_Directions for this task_
The stretch wanted below opens at the line containing "Lámparas Exterior (441, 1995)" and closes at the line containing "Abisal pl plafon 3ds Max (203, 334)". Please return it exactly, with no other lines.

_Working data_

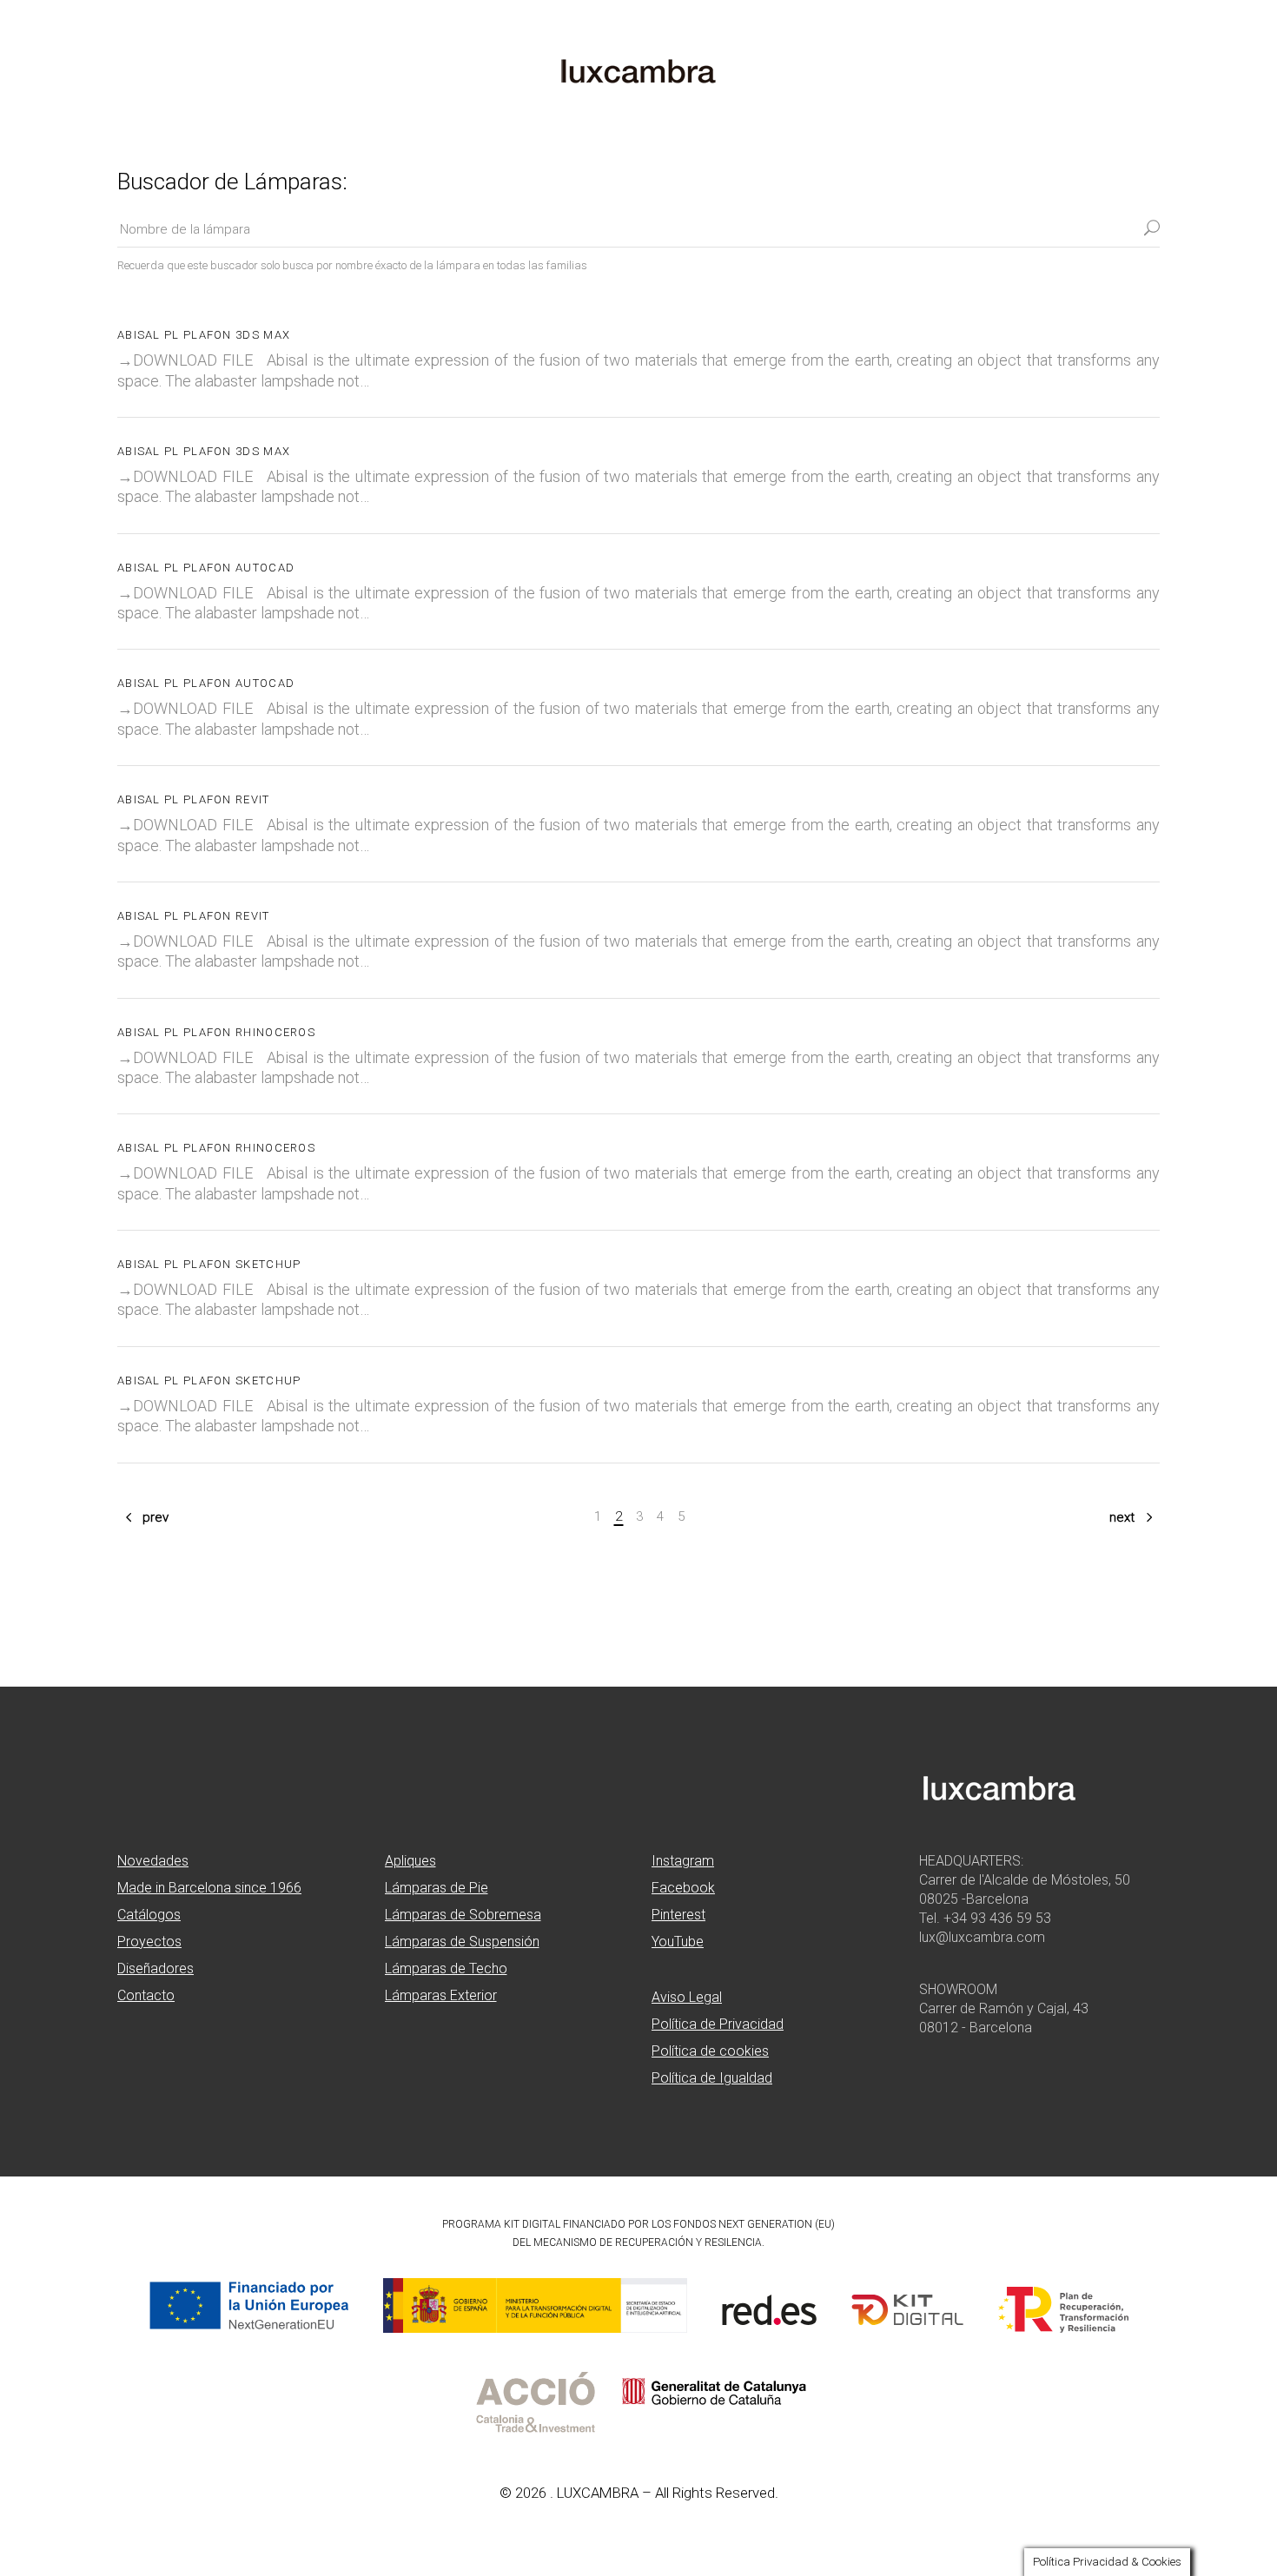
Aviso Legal (687, 1997)
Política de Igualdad (712, 2078)
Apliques (410, 1861)
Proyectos (149, 1941)
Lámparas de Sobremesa (463, 1914)
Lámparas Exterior (441, 1995)
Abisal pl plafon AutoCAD (205, 567)
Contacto (146, 1995)
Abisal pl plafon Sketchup (209, 1264)
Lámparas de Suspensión (462, 1941)
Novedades (153, 1861)
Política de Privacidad (718, 2024)
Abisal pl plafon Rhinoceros (216, 1032)
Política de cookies (710, 2051)
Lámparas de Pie (436, 1887)
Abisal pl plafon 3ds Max (203, 334)
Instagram (683, 1861)
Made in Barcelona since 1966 (209, 1887)
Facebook (683, 1887)
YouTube (678, 1941)
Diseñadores (155, 1968)
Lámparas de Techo (446, 1968)
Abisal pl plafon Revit (193, 799)
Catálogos (149, 1914)
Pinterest (678, 1914)
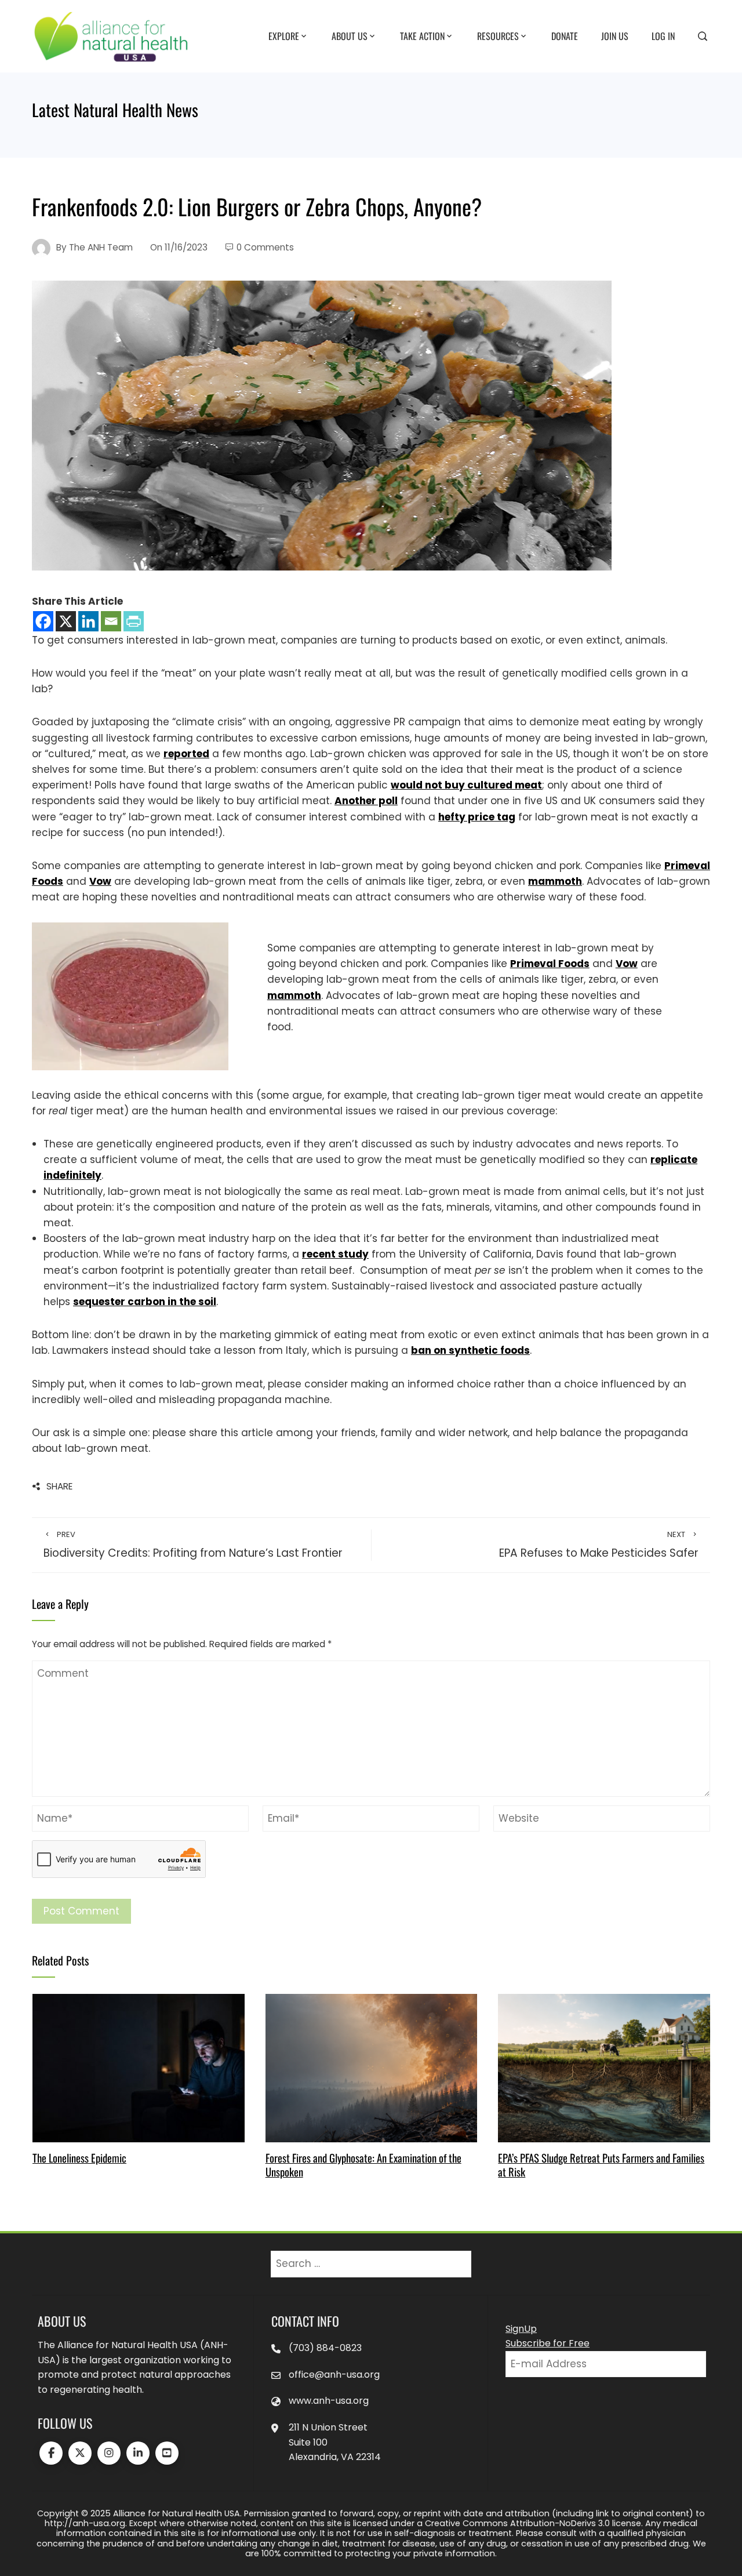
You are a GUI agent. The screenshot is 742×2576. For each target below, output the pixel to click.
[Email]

_Reply to the exercise_
Lámparas Exterior (441, 1995)
Abisal pl plafon AutoCAD (205, 567)
Contacto (146, 1995)
Abisal pl plafon Sketchup (209, 1264)
Lámparas de Suspensión (462, 1941)
Novedades (153, 1861)
Política de Privacidad (718, 2024)
Abisal pl plafon Rhinoceros (216, 1032)
Política de cookies (710, 2051)
Lámparas de Pie (436, 1887)
Abisal pl plafon 3ds Max (203, 334)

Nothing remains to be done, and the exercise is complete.